> **YOUR GOAL**
Every entry below needs to be printed again exactly, with its pictures left out.

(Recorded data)
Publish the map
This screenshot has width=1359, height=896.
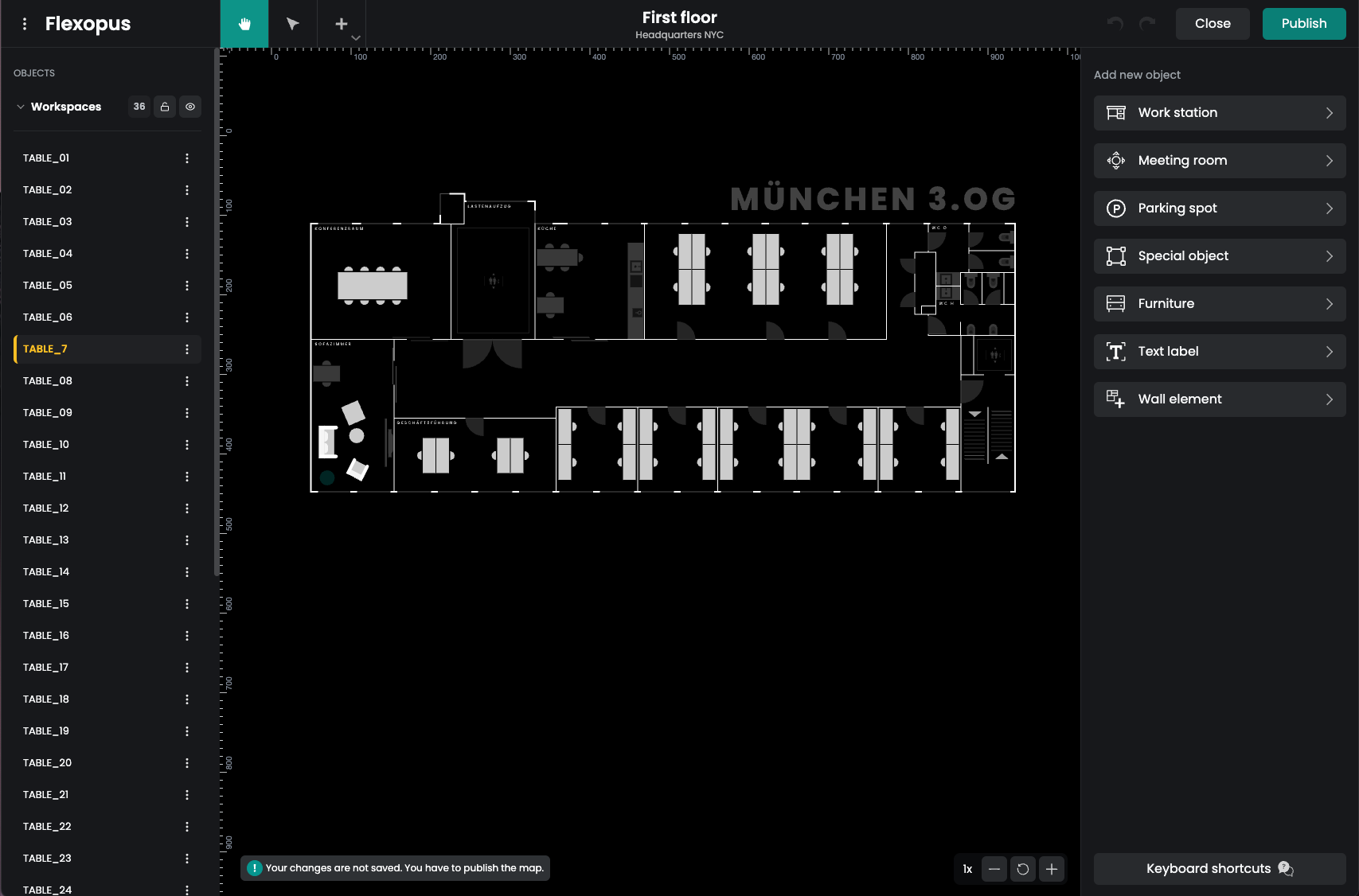click(x=1303, y=23)
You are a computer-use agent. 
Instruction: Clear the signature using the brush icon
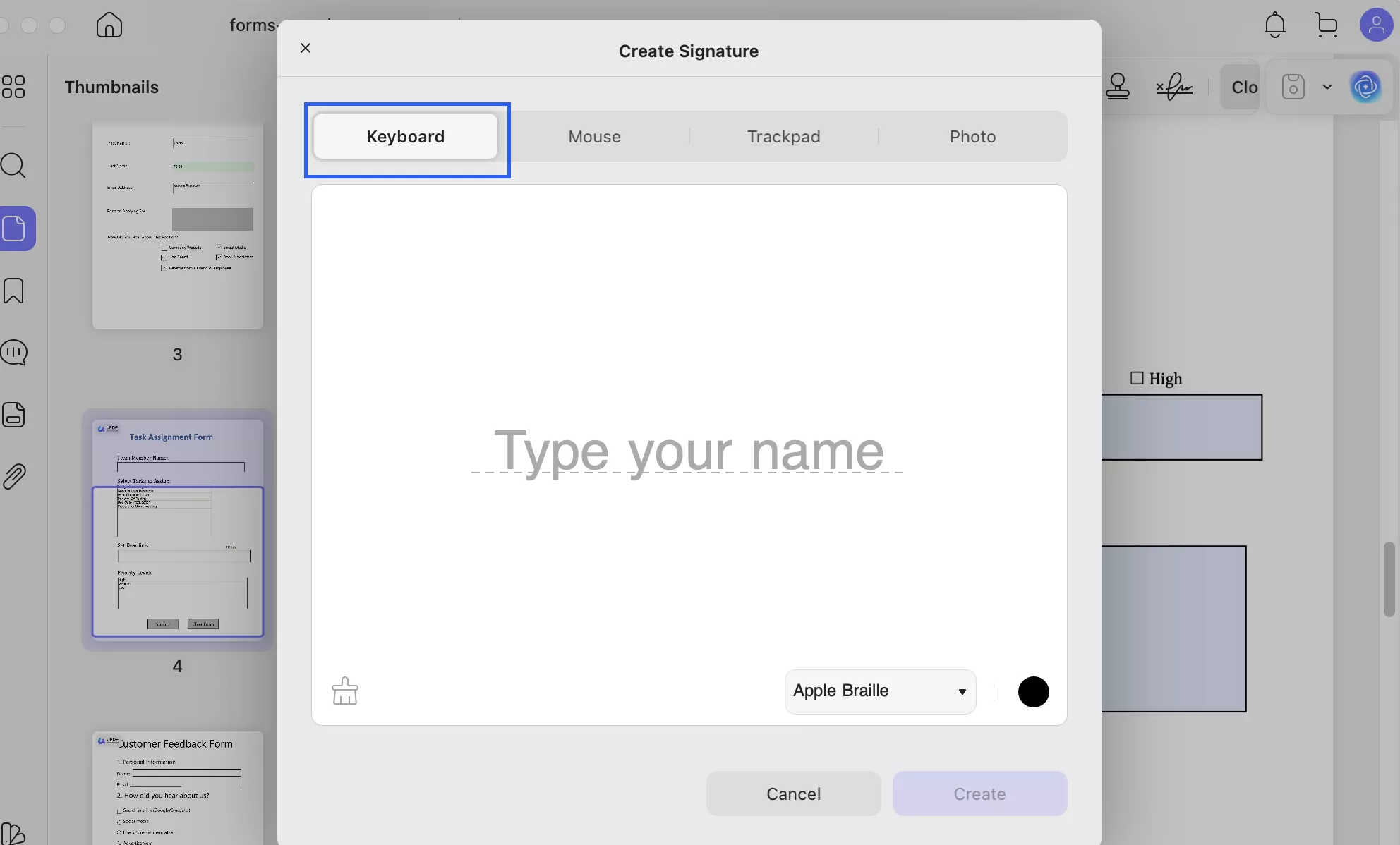[x=345, y=691]
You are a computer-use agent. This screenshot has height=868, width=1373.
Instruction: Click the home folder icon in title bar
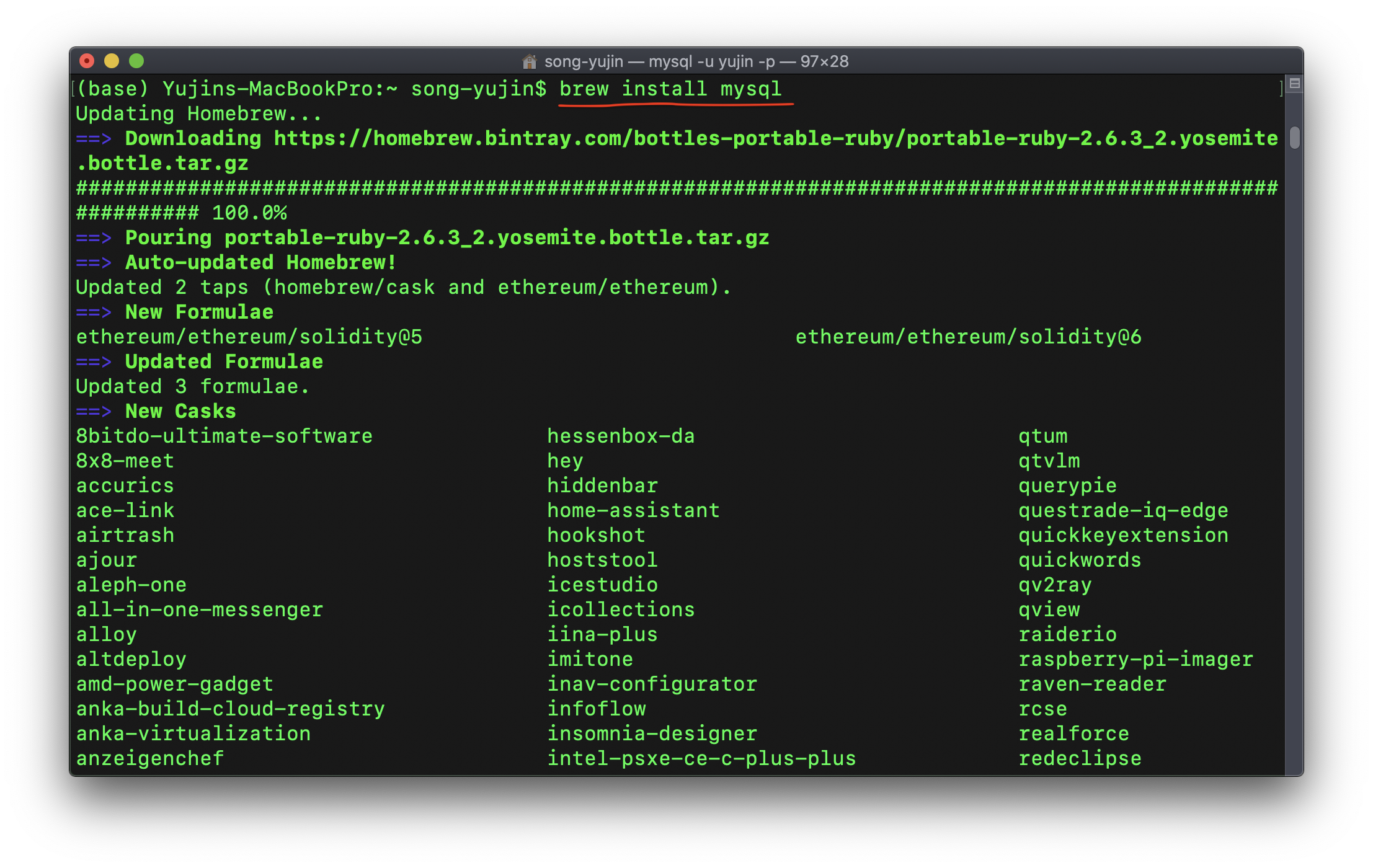pyautogui.click(x=529, y=61)
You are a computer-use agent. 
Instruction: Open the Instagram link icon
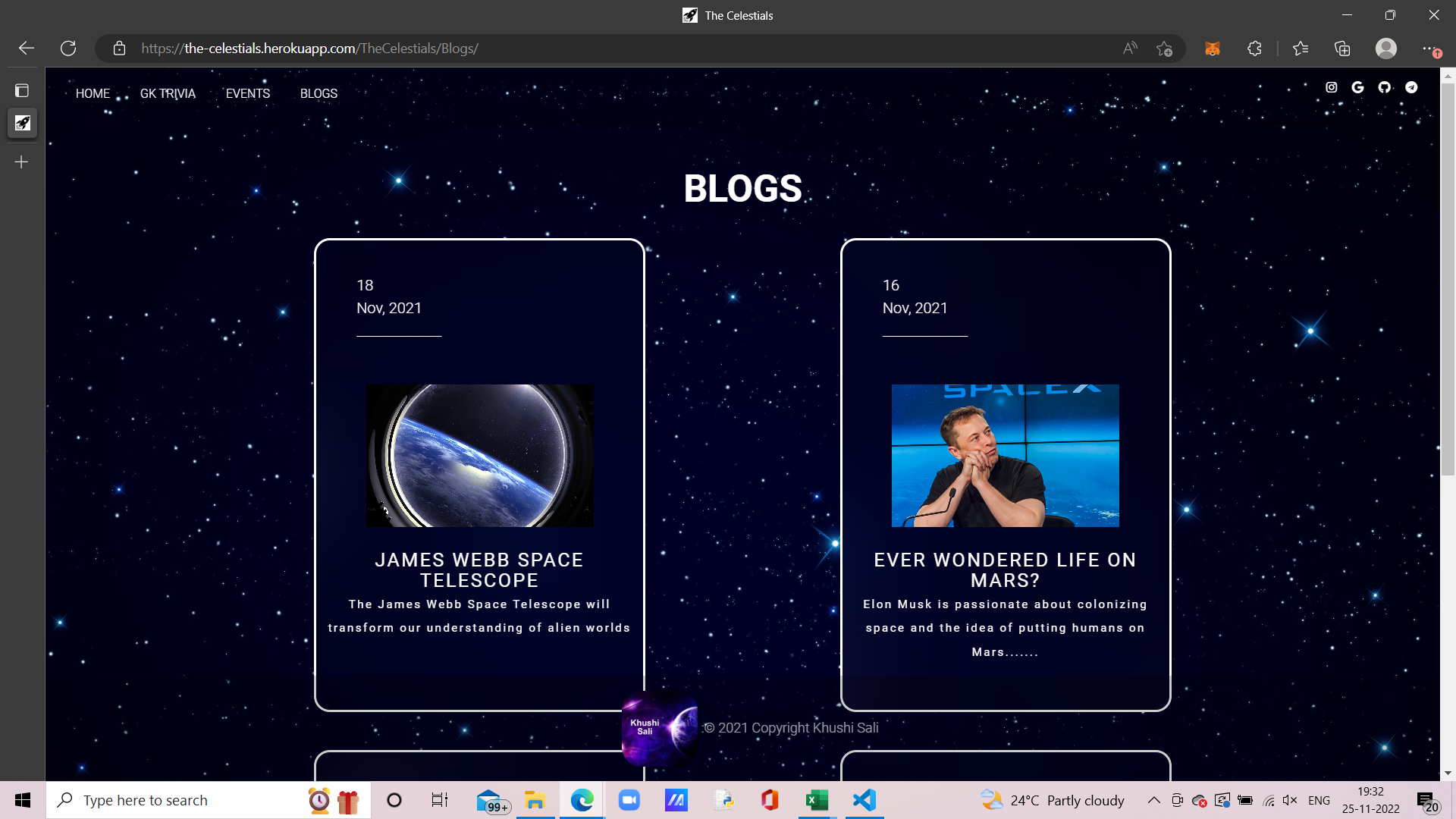(1331, 87)
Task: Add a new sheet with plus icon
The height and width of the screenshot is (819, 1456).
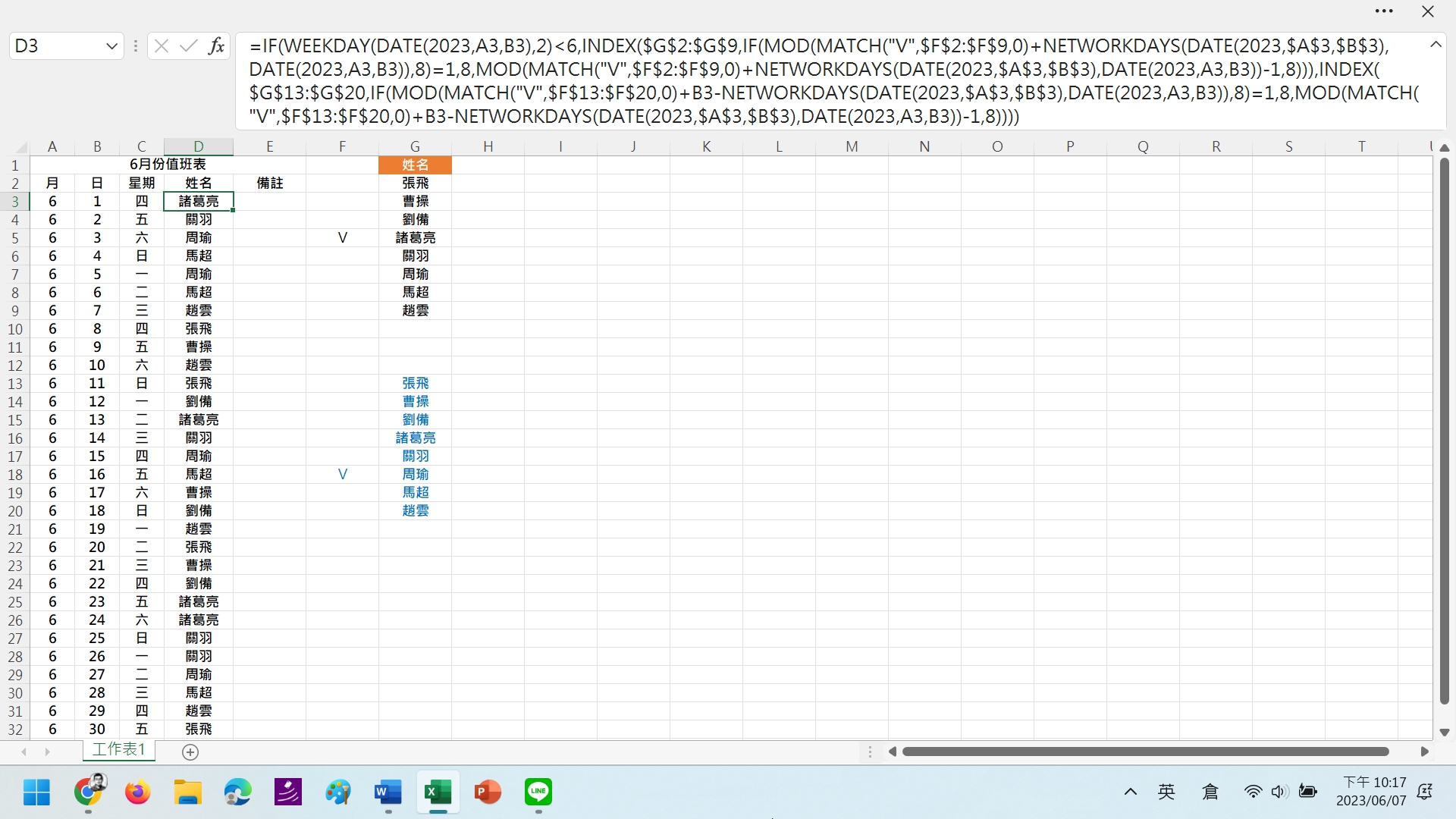Action: 190,752
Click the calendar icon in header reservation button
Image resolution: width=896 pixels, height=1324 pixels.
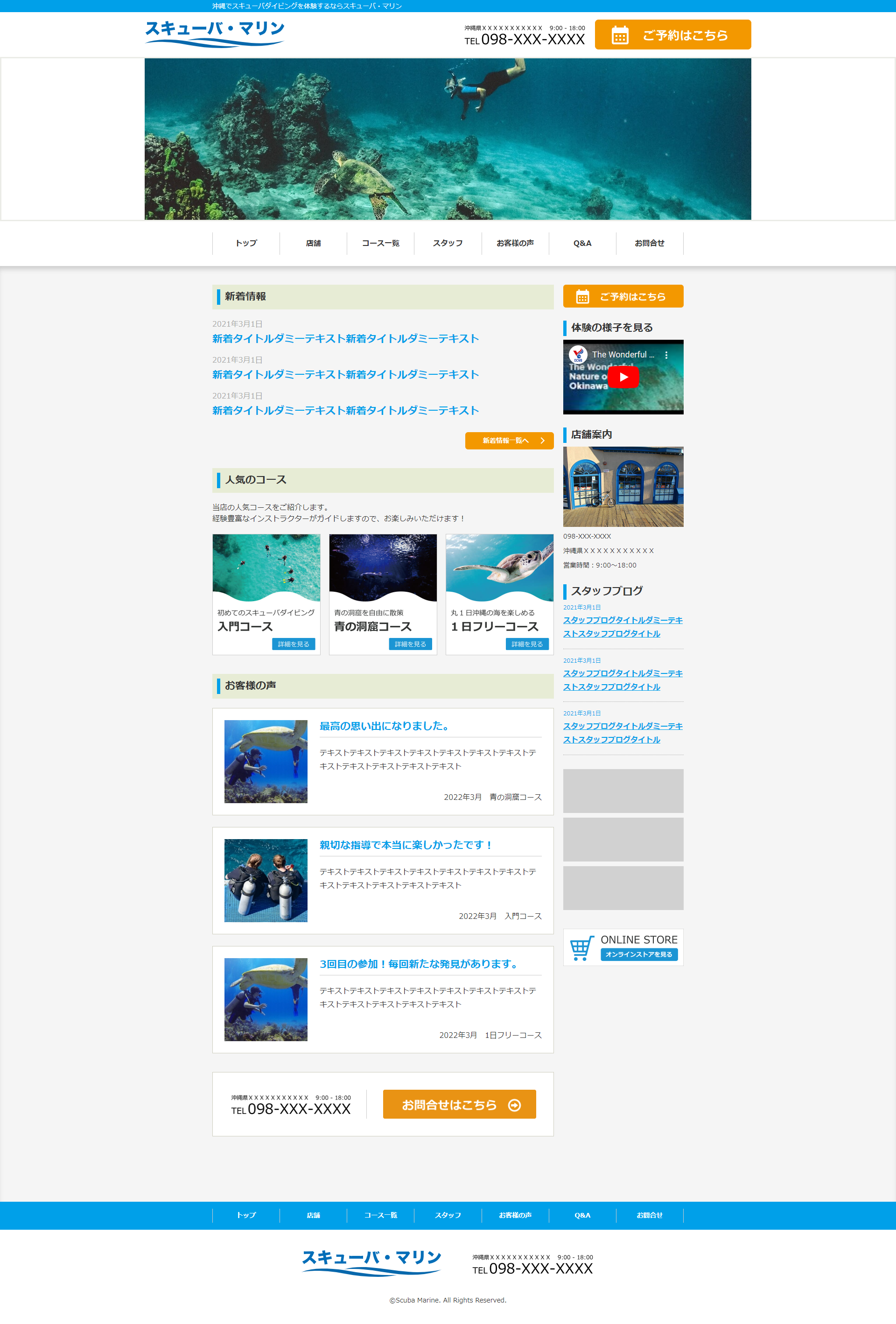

> **RESPONSE AREA**
Publish the map
This screenshot has width=1359, height=896.
click(x=1303, y=23)
You are a computer-use agent. 
Instruction: Clear the signature using the brush icon
[x=345, y=691]
You are a computer-use agent. This screenshot has height=868, width=1373.
Instruction: Click the home folder icon in title bar
pyautogui.click(x=529, y=61)
You are a computer-use agent. 
Instruction: Open the Instagram link icon
(1331, 87)
Task: Add a new sheet with plus icon
The height and width of the screenshot is (819, 1456).
Action: 190,752
Click the calendar icon in header reservation button
Image resolution: width=896 pixels, height=1324 pixels.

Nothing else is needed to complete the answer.